On Sept. 18, the Federal Emergency Management Administration finally awarded Puerto Rico some long-anticipated recovery funds: almost $13 billion, the largest amount by the agency. The money is earmarked for the island’s electrical grid and education system. However, President Donald Trump didn’t give it up easily. It took him three years.
“You haven’t resourced these institutions nor have you given the local government or local people the capacity to manage them themselves, which are all legacies of colonialism.”
Meanwhile, he responded much faster to Hurricanes Harvey and Irma, which hit Texas and Florida, respectively. PBS FRONTLINE and NPR published an investigation in 2018 showing just how disparate the federal response was among these three disasters. Four days after Harvey and Irma, Trump was in Texas and Florida. As for Maria, the president took nearly two weeks to arrive in Puerto Rico. In the nine days after the respective storms hit, Puerto Rico received the least supplies, including tarps and meals. It turns out that sending supplies to an island is trickier than here in the mainland. You’d think our leaders in power would have plans in place to prevent such delays.
Democrats in Congress have suggested the election has absolutely everything to do with the timing of Trump’s recent FEMA award to Puerto Rico.
My statement on FEMA's Puerto Rico announcement today: pic.twitter.com/vFU3oa2V3w
— Rep. Nydia Velazquez (@NydiaVelazquez) September 18, 2020
More details needed, but key facts here:
1) Trump withheld aid for 3 years and could’ve released it at any time
2) Instead, despite requests from local officials and Congress, he only sent angry tweets to suffering Americans in Puerto Rico
3) What changed? His polls in Florida https://t.co/o9S6DYJS6f
— Rep. Don Beyer (@RepDonBeyer) September 18, 2020
That’s the thing about systemic racism: Our leaders love to ignore it until it threatens their power. They also love to ignore history. Trump and his administration often blamed local and state corruption as an excuse to delay long-term recovery funding on the island.

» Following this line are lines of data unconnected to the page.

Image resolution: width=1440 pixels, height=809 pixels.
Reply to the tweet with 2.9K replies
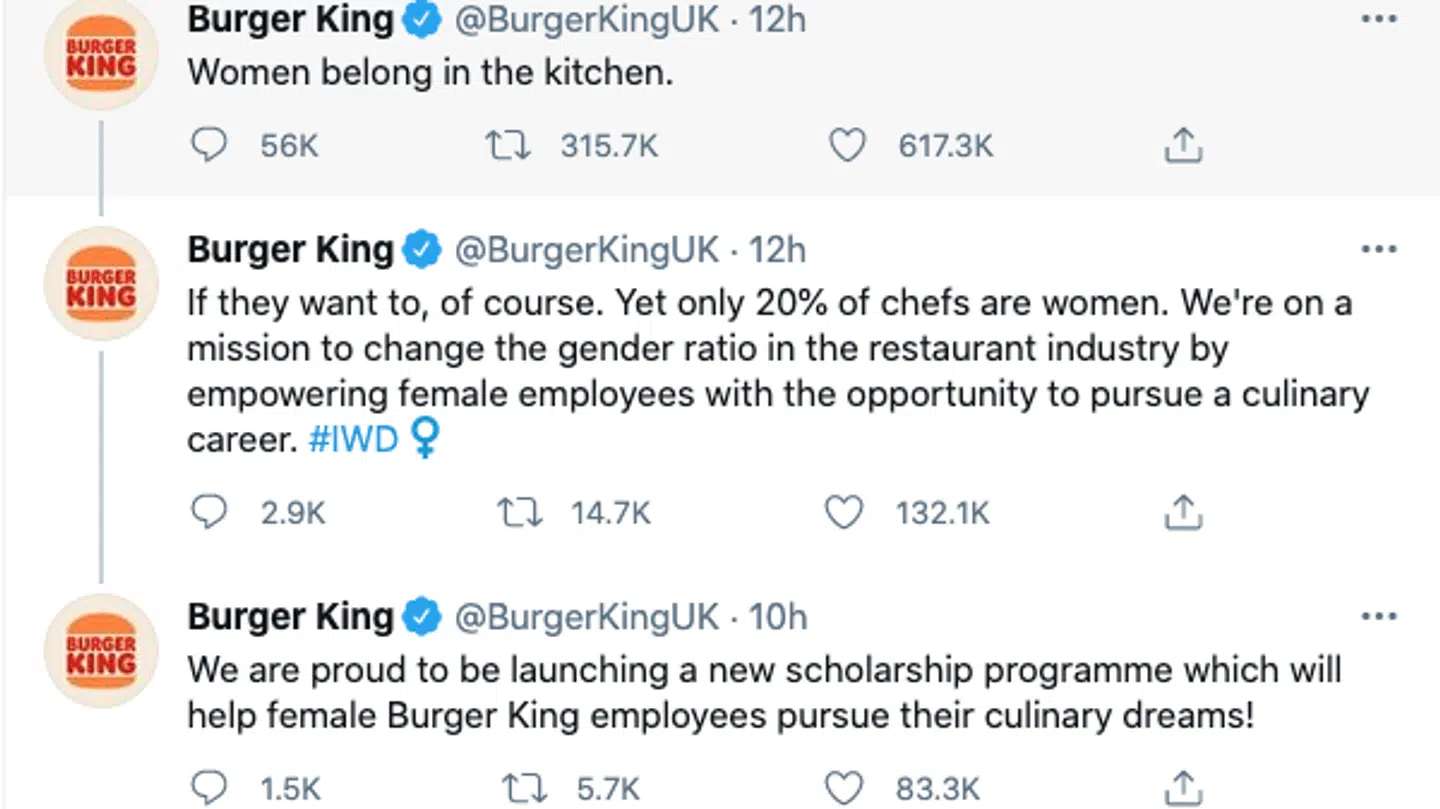point(209,513)
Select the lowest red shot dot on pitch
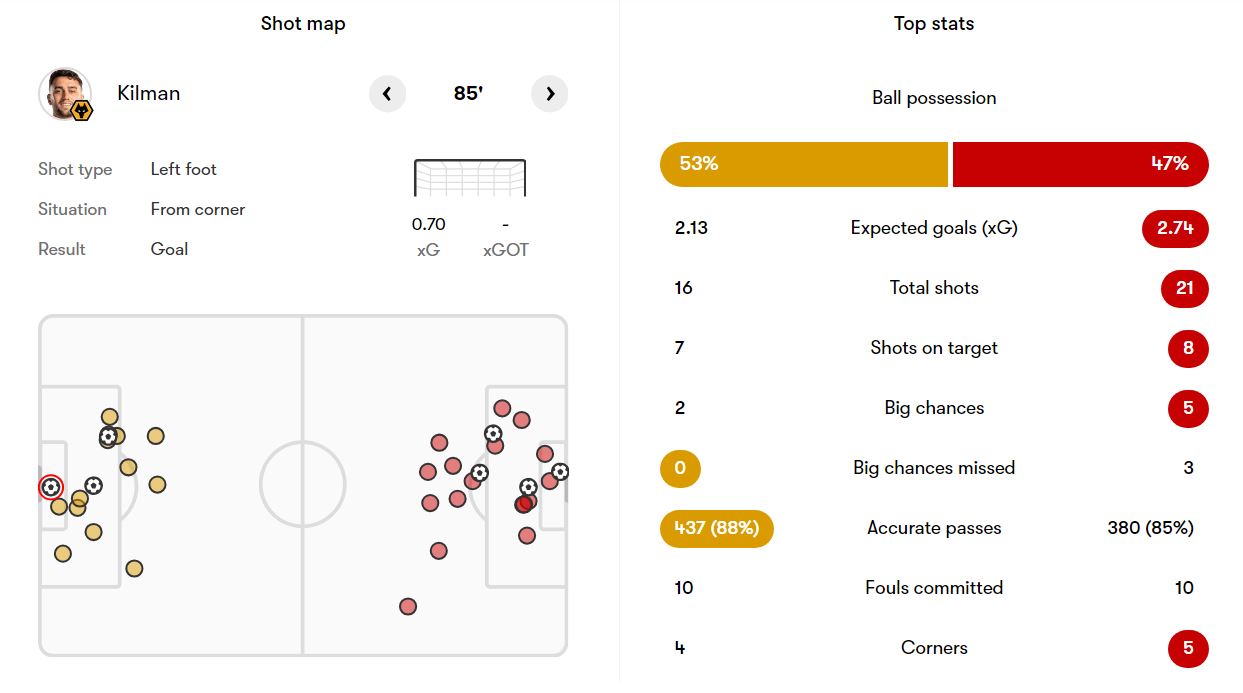This screenshot has height=693, width=1243. tap(407, 606)
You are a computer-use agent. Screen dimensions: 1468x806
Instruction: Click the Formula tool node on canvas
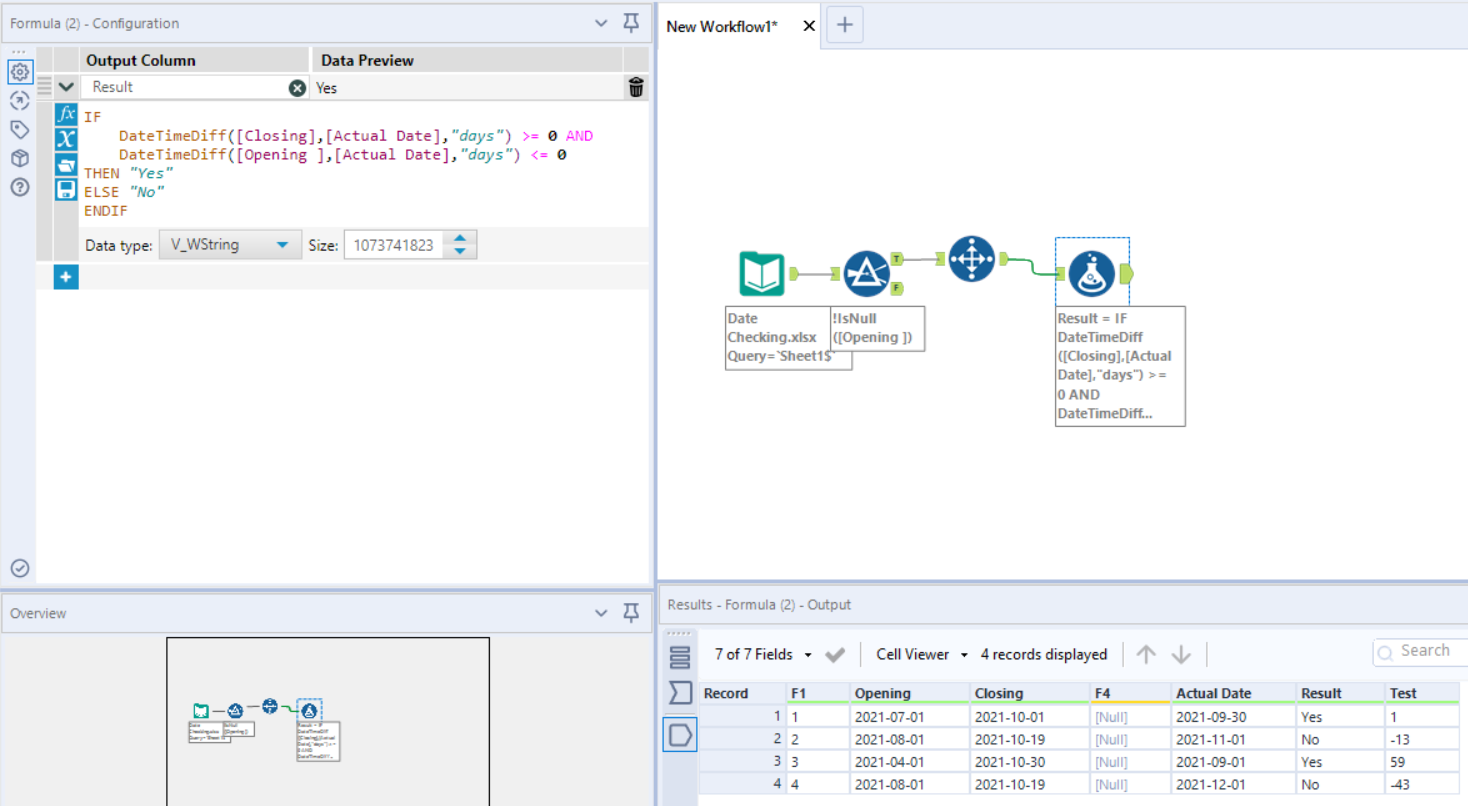[x=1092, y=273]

“That sort of language clearly doesn’t account for the fact that you’ve made these institutions incompetent,” said Carlos Martin, a senior fellow at the Urban Institute, which studies social and economic policy. “You haven’t resourced these institutions nor have you given the local government or local people the capacity to manage them themselves, which are all legacies of colonialism. That kind of subservient mentality perpetuates this idea of, ‘Well, you can’t manage your own resources, so we can’t give you the resources,’ even though properties are damaged and people are dead.”
Instead of tweeting these past three years, the president could have been investing in Puerto Rico to build climate-resilient infrastructure. Most people’s homes are no stronger today than they were three years ago. Some still lack roofs. Clean energy infrastructure remains a pipedream. Sure, the ones who can afford to have begun installing solar panels, but what about everyone else?
Karla Peña is the director of Puerto Rico for Mercy Corps, a humanitarian agency that stepped in after Hurricane Maria. She’s from the island and told me that the Puerto Rico she sees now is not the Puerto Rico she once knew. Fishers, farmers, beekeepers, and small business owners need support if they’re going to help revive the island’s economy. The coronavirus pandemic has, of course, made this even harder. They need the president to help this virus go away.
One disaster is hard enough. In a future where temperatures rise, communities may have little time to recover before another disaster comes roaring into their lives. Many will be climate-related. Others may be as random as a comet falling from the sky. The least we can do is prepare for the ones we know are coming. Even that appears too much to ask these days.